Schwarz, Richard W. John Harvey Kellogg: Pioneering Health Reformer. Hagerstown, MD: Review and Herald, 2006. 240 pp. Hardcover, $17.99.
This latest installment in the Adventist Pioneer Series is a biography on Dr. John Harvey Kellogg. The subtitle succinctly states Kellogg’s impact upon the medical work of the Seventh-day Adventist Church: “pioneer health reformer.” Up until Dr. Kellogg took the helm of the fledging water cure known simply as the Health Reform Institute, Kellogg was able to transform it into the world famous Battle Creek Sanitarium.
This biography is the third printing of (1970, 1981) of Schwarz’s biography by an Adventist press. The three earlier volumes in this series (Gerald Wheeler, James White: Innovator and Overcomer [Review and Herald, 2003]; George R. Knight, Joseph Bates: The Real Founder of Seventh-day Adventism [Review and Herald, 2004]; Gilbert M. Valentine, W. W. Prescott: Forgotten Giant of Adventism’s Second Generation [Review and Herald, 2005]) all contain copious footnotes. This volume is a certain “departure” (as noted by series editor George Knight) from the other volumes in the series, but it seems to me to be more than that, and that it really does not belong in such a series at all. While Knight (and Schwarz in his original introduction) both refer readers to Schwarz’s dissertation at the University of Michigan (1964), not only does this new edition not contain any footnotes, but it does not utilize any of the research on Kellogg that has been done in the intervening forty years. As a recent example, Ronald L. Numbers has done research on Kellogg’s views about sexuality which is not dealt with (see Ronald L. Numbers, “Sex, Science, and Salvation: The Sexual Advice of Ellen G. White and John Harvey Kellogg,” in Right Living: An Anglo-American Tradition of Self-Help Medicine and Hygiene, ed. Charles E. Rosenberg [Baltimore: The John Hopkins University Press, 2003], 206-226). Similarly, there are numerous other books that have included Kellogg that should be included in the reissuing of such a biography. At the very least, one could have hoped for a bibliography which has not been included in this current edition as the other three volumes in the series have. Additionally, the other three volumes in the series also represent current research on their subjects. Even Valentine’s biography on Prescottis updated and expanded (his original biography was published by Andrews University Press in 1992). The inclusion of this biography on Kellogg by Schwarz, while Knight considers it “one of the very best biographies ever published by an Adventist press” (10), is in reality a sign of a possibly stalling series of Adventist biographies. One can only wonder whether Knight has the interest and whether he has generated enough momentum to carry this series through in his retirement and as he begins an ambitious Bible commentary project (his latest volume is Exploring Galatians and Ephesians [Review and Herald, 2005]).
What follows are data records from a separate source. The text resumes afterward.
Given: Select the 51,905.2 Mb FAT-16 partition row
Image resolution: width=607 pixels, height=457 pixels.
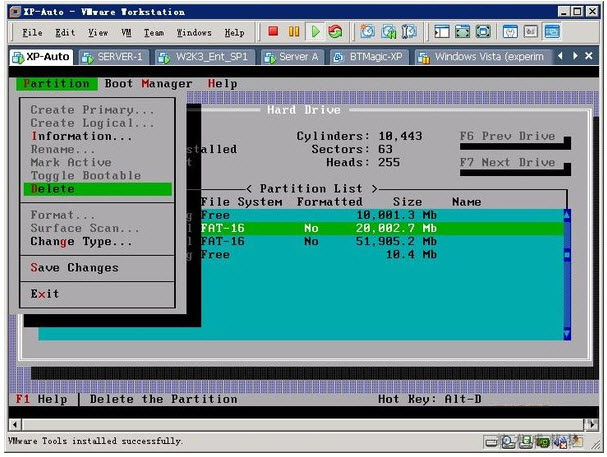Looking at the screenshot, I should coord(380,241).
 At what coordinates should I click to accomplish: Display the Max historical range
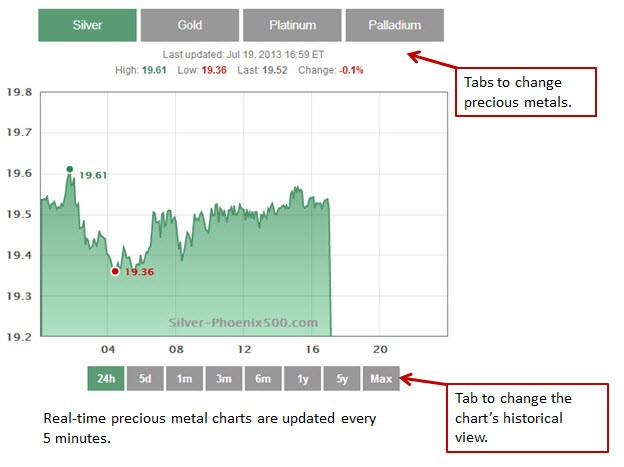(380, 379)
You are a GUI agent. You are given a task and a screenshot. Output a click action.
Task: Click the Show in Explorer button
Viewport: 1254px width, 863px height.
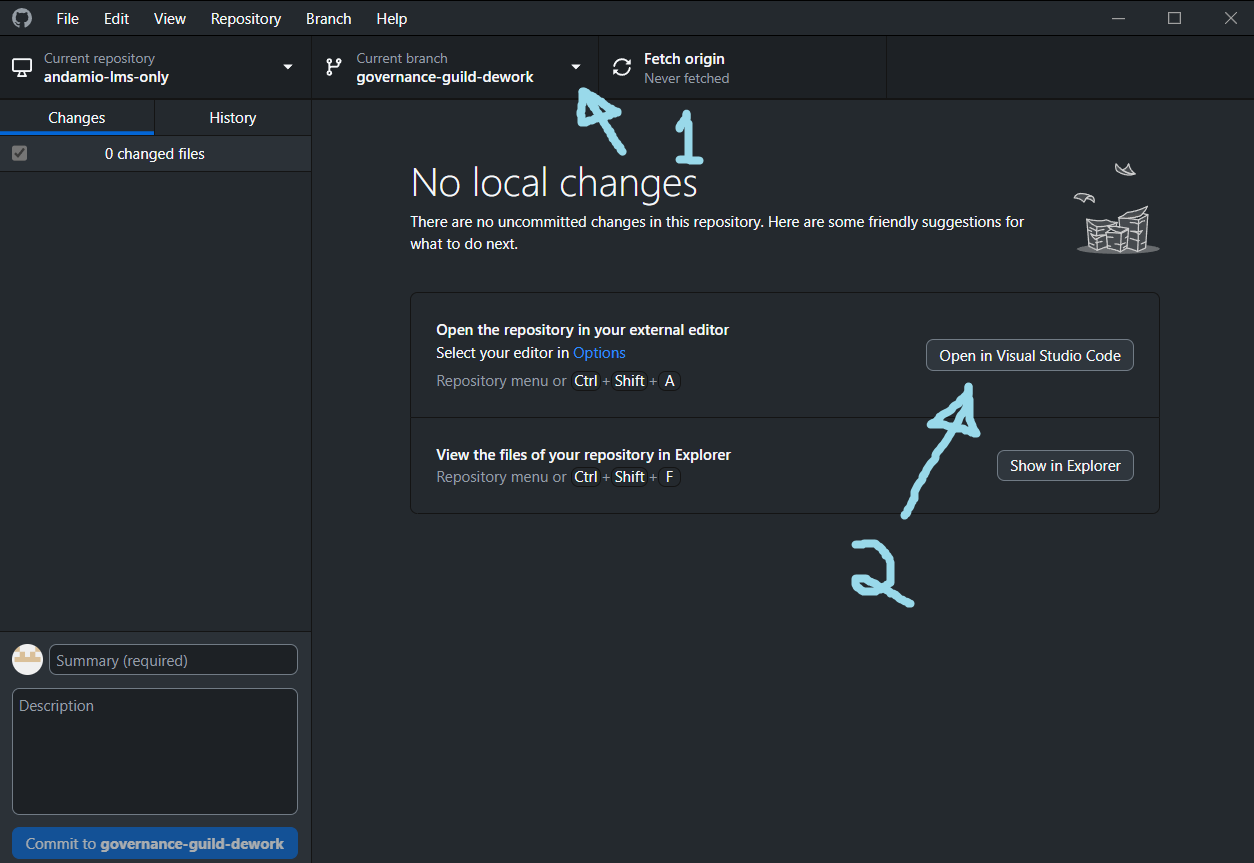[1065, 465]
This latest volume in this series is attractively bound and appears beautiful with the three previously published volumes. I am certain that it is deeply gratifying to the author to reissue what is still the standard biography on Dr. John Harvey Kellogg. Yet the publication of this volume was a real opportunity to synthesize research over the past four decades and to spur on new research on the life and contributions of such a complex individual. One can only hope that a new biography that examines these nuances will be forthcoming in the near future.